Agalsidase-Beta Effective for Fabry Disease

Drug lowers risk of clinical events in patients with advanced Fabry disease

TUESDAY, Dec. 19 (HealthDay News) -- Agalsidase-beta lowers the risk of clinical events in patients with advanced Fabry disease, a rare, X-linked lysosomal storage disorder that affects heart and kidney function, according to a study in the Jan. 16 issue of the Annals of Internal Medicine.

Robert J. Desnick, M.D., Ph.D., from Mount Sinai School of Medicine in New York City, and colleagues randomized 82 patients with Fabry disease and mild to moderate kidney disease to intravenous placebo (31 patients) or agalsidase-beta (1 mg/kg, 51 patients) every two weeks for a median of 18.5 months. Nearly 90 percent of the patients were men.

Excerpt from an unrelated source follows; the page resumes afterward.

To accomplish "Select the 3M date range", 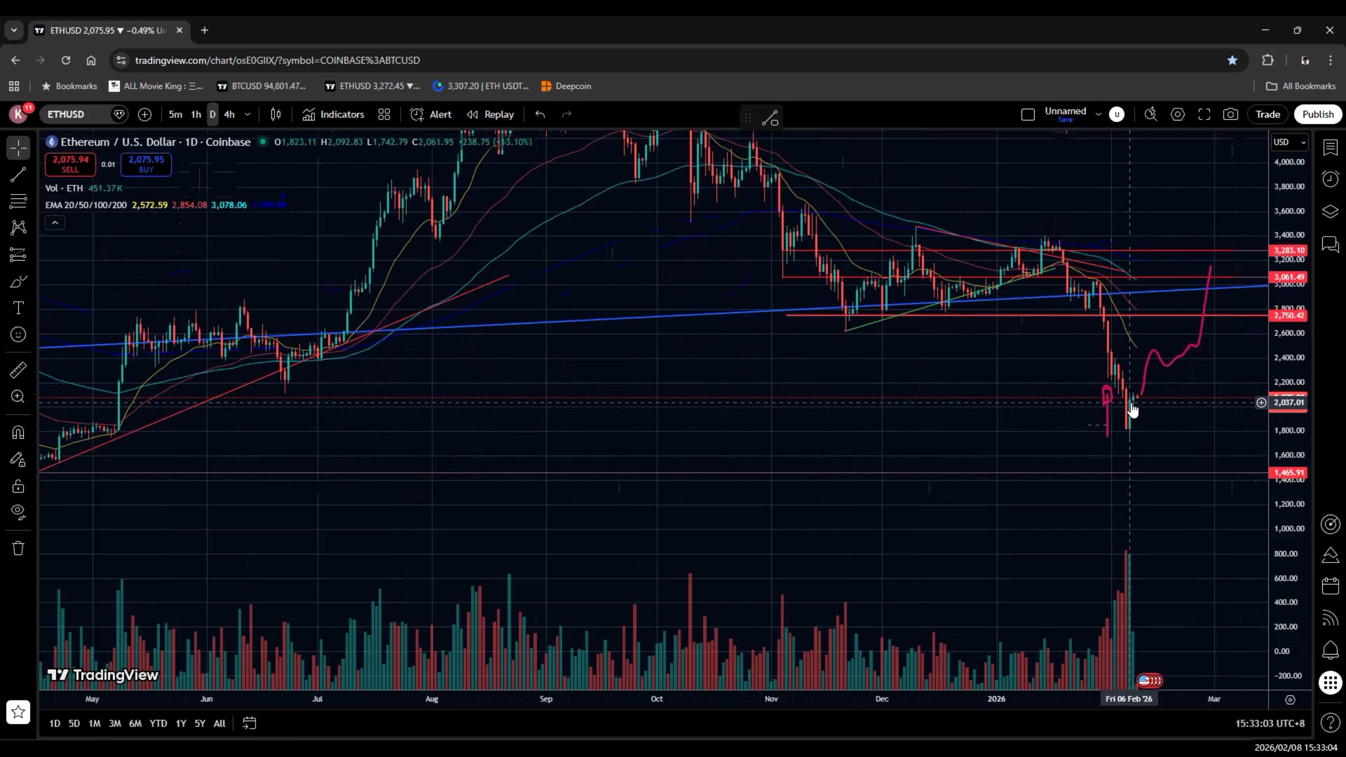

Forty-two percent of placebo patients compared with 27 percent of agalsidase-beta patients had a clinical event (renal, cardiac or cerebrovascular event, or death). In the 74 protocol-adherent patients, after adjusting for baseline proteinuria, agalsidase-beta significantly delayed the time to first clinical event (hazard ratio 0.39). This risk reduction was most pronounced in patients with a preserved baseline glomerular filtration rate of more than 55 mL/min per 1.73 square meters (hazard ratio 0.19). Most adverse events were infusion-associated reactions.

The study "provides a crucial path toward lowering the morbidity of Fabry disease," states the author of an accompanying editorial.

The study was funded by the National Center for Research Resources and the Genzyme Corporation.